For true multi-lingualism, a wrapper-style mechanism is not
sufficient.
It was also the hope of the JATS Standing Committee that the JATS multi-lingual mechanism
not be bulky and intrusive. Ideally, any mechanism should enable users to create
true multi-lingual documents while not requiring changes to the tagging of mono-lingual
documents. Ideally, any multi-lingual mechanisms should be completely ignorable by
creators/users of mono-lingual documents.
Attribute @lang-group (JATS Multi-lingual Mechanism)
In the JATS multi-lingual mechanism, same-content structures in different languages
can be flagged as belonging to the same “language group”. The phrase “language group”
is not a term of art; we use it to mean the collection of objects that are the same
in content and vary only in language. JATS calls alternate language versions of the
same content “variants”, and they are collected into a “language group” by the values
of the @lang-group attribute. The members of a language group need not be contiguous. That is, they
may appear next to each other, but they may also appear in different places within
a document.
How @lang-group builds language groups:
- The value of the @lang-group attribute is an IDREF, and the attribute is used to tie the members of a language group together. The value of the @lang-group must be the same for all members of a language group to support processing. The variant content objects in the @lang-group are bound together only by the IDREF.

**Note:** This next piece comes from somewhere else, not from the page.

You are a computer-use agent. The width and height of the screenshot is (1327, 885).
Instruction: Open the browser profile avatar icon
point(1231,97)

- The value of the @lang-group must be the @id attribute value of one of the variant objects in the group. (It does not matter which, and there is no significance to the selection of which @id is used.)
Desirable functionality for language groups in an online environment might include:
allowing the user to choose whether to see a particular language version or all the
variants, and allowing a user to find an article in a search using a filter specifying
the language(s). For example, in an article in both English and Spanish, a user could
opt to see only the Spanish, only the English, or both. This would be a function of
the display application supported by the JATS markup.

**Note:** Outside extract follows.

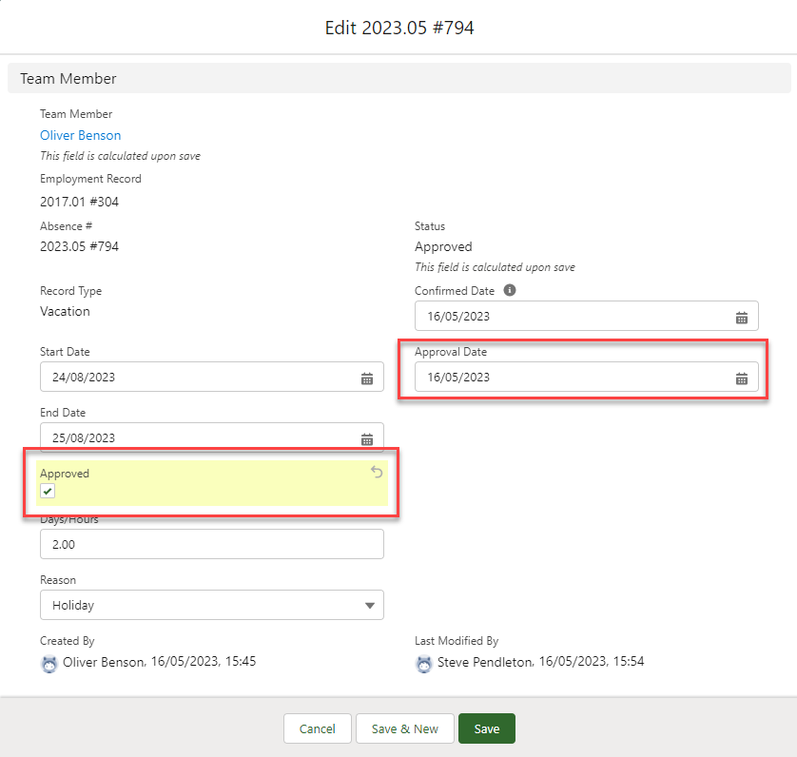Click into the Start Date text field
Screen dimensions: 797x757
point(190,378)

Alternative Spanish and English Variants of a Figure
This example shows two same-content figures differing only in language: one figure
is the original (in Spanish) and one figure is a translation (in English). The figure
element has been repeated, placed into an attribute-named language group using the
@lang-group attribute. One variant has been marked as the original and the other as a translation
using the @lang-variant attribute. One variant has been marked as primary and the other as secondary using
the @lang-focus attribute. The figures need not be co-located in the article, and may be presented
in any order.
...<front> ...</front> <body>... <fig id="f0001" lang-group="f0001" position="float" fig-type="scatter-graph" xml:lang="en" lang-variant="translation" lang-source="translator" lang-focus="secondary"> <caption><p>Evolution of the repetition rate in all sequences</p></caption> <graphic xlink:href="RIYA_A_1889289_F0001_OC.jpg" content-type="color" specific-use="web-only"/> </fig> <fig id="f0005" lang-group="f0001" position="float" fig-type="scatter-graph" xml:lang="es" lang-variant="original" lang-source="author" lang-focus="primary"> <caption><p>Evolución de la tasa de repetición en todas las secuencias</p></caption> <graphic xlink:href="RIYA_A_1889289_F0005_OC.jpg" content-type="color" specific-use="web-only"/> </fig>...</body> </article>
Alternative Spanish and English Variants of a Table
This example shows two same-content tables differing only in language: one table is
the original (in Spanish) and one table is a translation (in English). The table element
has been repeated, placed into an attribute-named language group using the @lang-group attribute. One variant has been marked as the original and the other as a translation
using the @lang-variant attribute. One variant has been marked as primary and the other as secondary using
the @lang-focus attribute. The tables need not be co-located in the article, and may be presented
in any order.
... <table-wrap id="t0001" lang-group="t0001" position="float" orientation="portrait" xml:lang="es" lang-variant="original" lang-source="author" lang-focus="primary"> <caption><p>Estadísticos descriptivos por edad</p></caption> <table>...</table> </table-wrap> <table-wrap id="t0006" lang-group="t0001" position="float" orientation="portrait" xml:lang="en" lang-variant="translation" lang-source="translator" lang-focus="secondary"> <caption><p>Descriptive statistics by age</p></caption> <table>...</table> </table-wrap> ...
Alternative Spanish and English Variants of a Section
This example shows two same-content sections differing only in language: one section
is the original (in Spanish) and one section is a translation (in English). The section
element has been repeated, placed into an attribute-named language group using the
@lang-group attribute. One variant has been marked as the original and the other as a translation
using the @lang-variant attribute. One variant has been marked as primary and the other as secondary using
the @lang-focus attribute. The sections need not be co-located in the article, and may be presented
in any order.
... <sec id="s0005" xml:lang="en" lang-group="s0005" lang-variant="translation" lang-source="translator" lang-focus="secondary"> <title>Method</title> ... </sec> <sec id="s0011">...</sec> <sec id="s0013" xml:lang="es" lang-group="s0005" lang-variant="original" lang-source="author" lang-focus="primary"> <title>Método</title> ... </sec> ...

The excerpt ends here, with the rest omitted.